Task requirements: Look over the lines below. Report each one that includes the string "computer".

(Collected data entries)
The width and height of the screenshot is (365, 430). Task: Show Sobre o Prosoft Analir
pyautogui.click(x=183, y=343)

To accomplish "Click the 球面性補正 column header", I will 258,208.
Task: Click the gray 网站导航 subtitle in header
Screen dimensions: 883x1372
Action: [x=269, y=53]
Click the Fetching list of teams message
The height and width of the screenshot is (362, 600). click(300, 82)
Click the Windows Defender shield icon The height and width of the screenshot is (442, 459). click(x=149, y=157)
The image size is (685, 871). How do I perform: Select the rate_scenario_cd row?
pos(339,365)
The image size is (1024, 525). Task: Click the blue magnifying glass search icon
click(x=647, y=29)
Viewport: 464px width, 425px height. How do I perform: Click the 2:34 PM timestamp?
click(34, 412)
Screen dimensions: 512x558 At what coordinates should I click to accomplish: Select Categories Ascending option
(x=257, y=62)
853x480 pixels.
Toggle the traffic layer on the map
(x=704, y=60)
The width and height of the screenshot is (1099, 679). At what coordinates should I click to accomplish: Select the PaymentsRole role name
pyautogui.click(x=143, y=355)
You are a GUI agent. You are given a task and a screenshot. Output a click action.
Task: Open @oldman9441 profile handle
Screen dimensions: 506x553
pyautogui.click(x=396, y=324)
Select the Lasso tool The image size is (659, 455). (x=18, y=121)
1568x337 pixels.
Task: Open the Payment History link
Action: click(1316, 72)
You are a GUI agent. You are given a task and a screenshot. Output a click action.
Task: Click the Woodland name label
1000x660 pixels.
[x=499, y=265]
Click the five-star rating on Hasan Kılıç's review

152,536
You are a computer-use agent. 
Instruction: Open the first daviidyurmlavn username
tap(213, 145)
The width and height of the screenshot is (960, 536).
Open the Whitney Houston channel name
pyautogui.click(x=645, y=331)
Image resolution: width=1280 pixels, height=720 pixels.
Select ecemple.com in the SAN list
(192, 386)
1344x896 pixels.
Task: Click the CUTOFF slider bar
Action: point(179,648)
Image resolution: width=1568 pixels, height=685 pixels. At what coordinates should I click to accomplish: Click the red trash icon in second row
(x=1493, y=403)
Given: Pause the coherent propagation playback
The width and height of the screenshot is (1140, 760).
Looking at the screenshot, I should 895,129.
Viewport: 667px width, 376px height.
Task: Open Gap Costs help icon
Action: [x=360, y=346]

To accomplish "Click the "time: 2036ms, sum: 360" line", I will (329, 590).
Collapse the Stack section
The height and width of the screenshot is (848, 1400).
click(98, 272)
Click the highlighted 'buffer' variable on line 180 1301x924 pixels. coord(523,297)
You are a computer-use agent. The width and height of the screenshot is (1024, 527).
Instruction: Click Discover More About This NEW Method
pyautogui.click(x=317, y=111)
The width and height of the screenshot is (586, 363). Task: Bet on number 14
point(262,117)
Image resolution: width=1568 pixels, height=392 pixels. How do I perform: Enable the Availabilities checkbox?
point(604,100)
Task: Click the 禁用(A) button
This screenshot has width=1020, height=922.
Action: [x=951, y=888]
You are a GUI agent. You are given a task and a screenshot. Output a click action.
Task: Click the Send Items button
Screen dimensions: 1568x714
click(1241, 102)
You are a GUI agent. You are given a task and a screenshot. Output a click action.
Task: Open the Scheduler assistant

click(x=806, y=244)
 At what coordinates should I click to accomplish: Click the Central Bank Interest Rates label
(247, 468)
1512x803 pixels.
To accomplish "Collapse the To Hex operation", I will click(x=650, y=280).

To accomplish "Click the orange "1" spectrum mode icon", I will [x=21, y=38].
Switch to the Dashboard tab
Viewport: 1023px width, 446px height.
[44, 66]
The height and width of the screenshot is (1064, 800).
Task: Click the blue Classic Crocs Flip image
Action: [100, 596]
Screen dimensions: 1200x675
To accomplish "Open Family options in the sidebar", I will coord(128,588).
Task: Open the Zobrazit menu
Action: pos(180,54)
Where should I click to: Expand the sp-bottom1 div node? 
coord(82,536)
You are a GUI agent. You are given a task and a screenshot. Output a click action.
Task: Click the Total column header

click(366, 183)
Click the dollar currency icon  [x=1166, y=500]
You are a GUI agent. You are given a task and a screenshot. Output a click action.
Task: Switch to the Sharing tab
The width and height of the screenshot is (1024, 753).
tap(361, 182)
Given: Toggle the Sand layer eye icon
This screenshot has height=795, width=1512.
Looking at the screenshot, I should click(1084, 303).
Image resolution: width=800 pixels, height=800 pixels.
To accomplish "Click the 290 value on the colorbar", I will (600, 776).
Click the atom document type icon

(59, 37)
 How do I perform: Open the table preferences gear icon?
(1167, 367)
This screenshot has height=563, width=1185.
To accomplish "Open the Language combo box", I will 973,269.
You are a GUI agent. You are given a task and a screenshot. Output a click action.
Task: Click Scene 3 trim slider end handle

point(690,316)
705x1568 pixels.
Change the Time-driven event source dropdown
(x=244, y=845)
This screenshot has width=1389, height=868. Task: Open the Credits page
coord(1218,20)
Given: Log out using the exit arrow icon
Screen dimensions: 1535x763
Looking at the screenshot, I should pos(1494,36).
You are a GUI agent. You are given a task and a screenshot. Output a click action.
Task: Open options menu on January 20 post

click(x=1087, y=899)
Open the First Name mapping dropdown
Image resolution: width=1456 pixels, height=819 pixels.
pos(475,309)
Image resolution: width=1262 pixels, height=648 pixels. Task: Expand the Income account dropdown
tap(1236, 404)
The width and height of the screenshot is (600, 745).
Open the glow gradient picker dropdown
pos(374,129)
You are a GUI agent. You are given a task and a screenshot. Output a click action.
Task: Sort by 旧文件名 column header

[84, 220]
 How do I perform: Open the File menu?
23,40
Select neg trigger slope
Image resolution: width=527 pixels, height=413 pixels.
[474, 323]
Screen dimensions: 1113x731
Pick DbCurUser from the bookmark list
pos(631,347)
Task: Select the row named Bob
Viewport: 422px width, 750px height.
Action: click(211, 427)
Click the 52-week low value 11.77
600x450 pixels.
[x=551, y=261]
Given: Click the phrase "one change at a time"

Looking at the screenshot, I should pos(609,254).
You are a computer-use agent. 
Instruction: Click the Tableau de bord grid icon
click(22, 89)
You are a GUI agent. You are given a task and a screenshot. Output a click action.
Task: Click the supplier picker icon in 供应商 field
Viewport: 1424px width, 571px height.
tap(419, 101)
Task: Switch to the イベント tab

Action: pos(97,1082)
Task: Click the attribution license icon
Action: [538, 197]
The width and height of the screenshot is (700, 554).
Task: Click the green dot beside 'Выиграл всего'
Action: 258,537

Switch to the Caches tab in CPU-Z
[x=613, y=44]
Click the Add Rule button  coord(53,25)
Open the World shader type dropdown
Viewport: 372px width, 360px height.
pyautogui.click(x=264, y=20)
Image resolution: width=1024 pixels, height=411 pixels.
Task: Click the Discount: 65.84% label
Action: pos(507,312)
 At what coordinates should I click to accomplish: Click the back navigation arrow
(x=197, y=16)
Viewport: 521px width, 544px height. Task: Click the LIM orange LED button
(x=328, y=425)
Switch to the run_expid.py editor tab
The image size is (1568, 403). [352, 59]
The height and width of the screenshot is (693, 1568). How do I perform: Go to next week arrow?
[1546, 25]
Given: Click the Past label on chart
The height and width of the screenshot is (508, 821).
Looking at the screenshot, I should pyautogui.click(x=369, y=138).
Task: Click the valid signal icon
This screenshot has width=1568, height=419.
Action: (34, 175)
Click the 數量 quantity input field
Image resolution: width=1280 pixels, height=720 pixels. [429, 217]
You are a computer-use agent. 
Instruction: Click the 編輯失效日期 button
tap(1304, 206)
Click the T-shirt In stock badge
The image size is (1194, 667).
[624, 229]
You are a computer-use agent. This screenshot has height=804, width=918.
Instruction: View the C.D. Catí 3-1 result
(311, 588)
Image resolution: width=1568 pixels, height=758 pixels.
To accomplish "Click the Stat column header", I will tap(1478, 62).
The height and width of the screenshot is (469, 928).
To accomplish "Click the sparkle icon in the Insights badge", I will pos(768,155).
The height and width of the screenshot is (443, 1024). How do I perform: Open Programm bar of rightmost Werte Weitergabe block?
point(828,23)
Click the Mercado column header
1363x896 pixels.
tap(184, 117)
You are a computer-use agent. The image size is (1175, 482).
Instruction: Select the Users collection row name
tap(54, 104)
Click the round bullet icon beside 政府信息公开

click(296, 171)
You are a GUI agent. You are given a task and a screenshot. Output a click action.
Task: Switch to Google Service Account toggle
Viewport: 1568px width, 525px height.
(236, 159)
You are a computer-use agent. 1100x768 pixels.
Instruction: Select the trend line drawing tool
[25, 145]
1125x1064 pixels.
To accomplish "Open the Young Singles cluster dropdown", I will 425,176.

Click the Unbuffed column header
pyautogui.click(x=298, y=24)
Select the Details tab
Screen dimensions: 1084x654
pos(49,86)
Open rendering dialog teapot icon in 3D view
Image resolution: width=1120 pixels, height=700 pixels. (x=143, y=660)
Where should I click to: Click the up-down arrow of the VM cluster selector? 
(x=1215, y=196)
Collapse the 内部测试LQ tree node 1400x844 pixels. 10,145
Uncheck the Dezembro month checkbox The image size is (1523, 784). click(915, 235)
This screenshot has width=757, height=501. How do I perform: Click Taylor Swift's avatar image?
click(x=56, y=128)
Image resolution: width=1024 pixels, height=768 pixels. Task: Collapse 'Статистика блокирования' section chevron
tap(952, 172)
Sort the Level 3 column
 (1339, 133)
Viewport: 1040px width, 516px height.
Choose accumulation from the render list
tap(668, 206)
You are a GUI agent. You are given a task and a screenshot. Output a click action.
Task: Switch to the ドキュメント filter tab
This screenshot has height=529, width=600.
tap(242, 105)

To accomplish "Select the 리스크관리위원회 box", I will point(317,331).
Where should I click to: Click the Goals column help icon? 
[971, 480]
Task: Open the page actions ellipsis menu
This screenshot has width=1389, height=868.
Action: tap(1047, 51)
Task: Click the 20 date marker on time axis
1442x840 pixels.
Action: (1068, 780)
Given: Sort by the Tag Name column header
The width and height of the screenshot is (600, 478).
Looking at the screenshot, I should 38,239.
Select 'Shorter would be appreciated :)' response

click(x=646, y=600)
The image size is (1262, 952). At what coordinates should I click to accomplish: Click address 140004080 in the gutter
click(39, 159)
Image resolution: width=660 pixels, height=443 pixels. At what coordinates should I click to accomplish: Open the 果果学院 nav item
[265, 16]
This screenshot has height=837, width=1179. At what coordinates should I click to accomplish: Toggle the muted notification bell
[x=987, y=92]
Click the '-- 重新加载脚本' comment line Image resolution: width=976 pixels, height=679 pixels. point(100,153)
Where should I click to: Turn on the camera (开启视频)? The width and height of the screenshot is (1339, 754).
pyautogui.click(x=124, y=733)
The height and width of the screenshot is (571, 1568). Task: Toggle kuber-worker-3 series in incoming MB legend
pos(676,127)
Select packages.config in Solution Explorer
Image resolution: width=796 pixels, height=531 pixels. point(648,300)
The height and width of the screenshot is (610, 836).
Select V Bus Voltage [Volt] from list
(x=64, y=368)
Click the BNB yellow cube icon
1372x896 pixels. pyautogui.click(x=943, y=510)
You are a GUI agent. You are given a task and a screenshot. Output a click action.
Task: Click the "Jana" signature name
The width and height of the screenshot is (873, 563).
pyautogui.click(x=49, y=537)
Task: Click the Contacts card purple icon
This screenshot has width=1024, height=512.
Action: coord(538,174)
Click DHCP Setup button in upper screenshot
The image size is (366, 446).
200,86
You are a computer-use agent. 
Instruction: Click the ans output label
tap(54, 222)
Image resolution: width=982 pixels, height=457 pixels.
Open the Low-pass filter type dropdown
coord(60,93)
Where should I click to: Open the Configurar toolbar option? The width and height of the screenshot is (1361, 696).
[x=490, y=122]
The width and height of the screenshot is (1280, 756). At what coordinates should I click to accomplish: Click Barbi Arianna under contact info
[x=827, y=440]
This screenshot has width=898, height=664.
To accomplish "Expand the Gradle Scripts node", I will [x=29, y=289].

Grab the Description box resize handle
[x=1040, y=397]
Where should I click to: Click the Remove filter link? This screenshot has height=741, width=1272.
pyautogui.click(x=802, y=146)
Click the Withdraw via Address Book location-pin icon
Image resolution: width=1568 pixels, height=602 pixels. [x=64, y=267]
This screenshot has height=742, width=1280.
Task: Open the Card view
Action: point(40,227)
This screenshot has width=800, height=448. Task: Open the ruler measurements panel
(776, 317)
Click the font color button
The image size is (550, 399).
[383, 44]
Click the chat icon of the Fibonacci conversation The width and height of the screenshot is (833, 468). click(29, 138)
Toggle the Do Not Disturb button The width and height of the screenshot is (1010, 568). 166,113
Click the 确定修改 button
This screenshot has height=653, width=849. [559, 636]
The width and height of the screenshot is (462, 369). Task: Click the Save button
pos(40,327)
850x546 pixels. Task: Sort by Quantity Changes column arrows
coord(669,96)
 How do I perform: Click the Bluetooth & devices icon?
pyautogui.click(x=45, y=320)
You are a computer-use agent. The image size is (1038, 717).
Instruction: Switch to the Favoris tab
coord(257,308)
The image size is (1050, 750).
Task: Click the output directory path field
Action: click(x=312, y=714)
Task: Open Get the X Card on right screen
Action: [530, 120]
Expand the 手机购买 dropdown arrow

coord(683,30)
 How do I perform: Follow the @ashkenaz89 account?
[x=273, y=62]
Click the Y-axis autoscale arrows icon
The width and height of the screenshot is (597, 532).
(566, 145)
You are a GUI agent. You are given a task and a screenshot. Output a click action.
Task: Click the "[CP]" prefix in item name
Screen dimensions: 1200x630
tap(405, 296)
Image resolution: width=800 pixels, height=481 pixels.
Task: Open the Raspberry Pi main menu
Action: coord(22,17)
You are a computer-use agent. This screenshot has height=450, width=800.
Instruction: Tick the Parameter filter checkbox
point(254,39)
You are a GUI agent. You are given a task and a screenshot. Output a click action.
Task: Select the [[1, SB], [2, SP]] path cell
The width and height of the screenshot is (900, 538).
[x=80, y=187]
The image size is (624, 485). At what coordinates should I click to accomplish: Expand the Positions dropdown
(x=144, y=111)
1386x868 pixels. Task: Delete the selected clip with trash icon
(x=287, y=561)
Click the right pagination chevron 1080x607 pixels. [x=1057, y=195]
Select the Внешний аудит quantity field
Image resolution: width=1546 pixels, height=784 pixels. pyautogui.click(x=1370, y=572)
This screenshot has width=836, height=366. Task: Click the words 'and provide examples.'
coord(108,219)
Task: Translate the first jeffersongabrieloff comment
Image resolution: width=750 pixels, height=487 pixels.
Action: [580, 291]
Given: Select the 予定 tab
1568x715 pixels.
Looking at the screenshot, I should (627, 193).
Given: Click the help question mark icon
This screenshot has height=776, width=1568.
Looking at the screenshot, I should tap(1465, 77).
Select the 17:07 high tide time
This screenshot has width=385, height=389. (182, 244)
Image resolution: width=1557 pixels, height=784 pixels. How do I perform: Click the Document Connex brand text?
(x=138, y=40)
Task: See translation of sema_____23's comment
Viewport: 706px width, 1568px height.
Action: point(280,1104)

Exercise solution:
You are a computer-use agent. 
You are a computer-use agent. The width and height of the screenshot is (1024, 527).
You are a computer-use agent. 
You are a computer-use agent. 
You are a computer-use agent. This screenshot has height=804, width=918.
You are a computer-use agent. The image size is (1175, 482).
You are a computer-use agent. 1100x768 pixels.
You are a computer-use agent. 
You are a computer-use agent. The image size is (1038, 717).
You are a computer-use agent. This screenshot has height=450, width=800.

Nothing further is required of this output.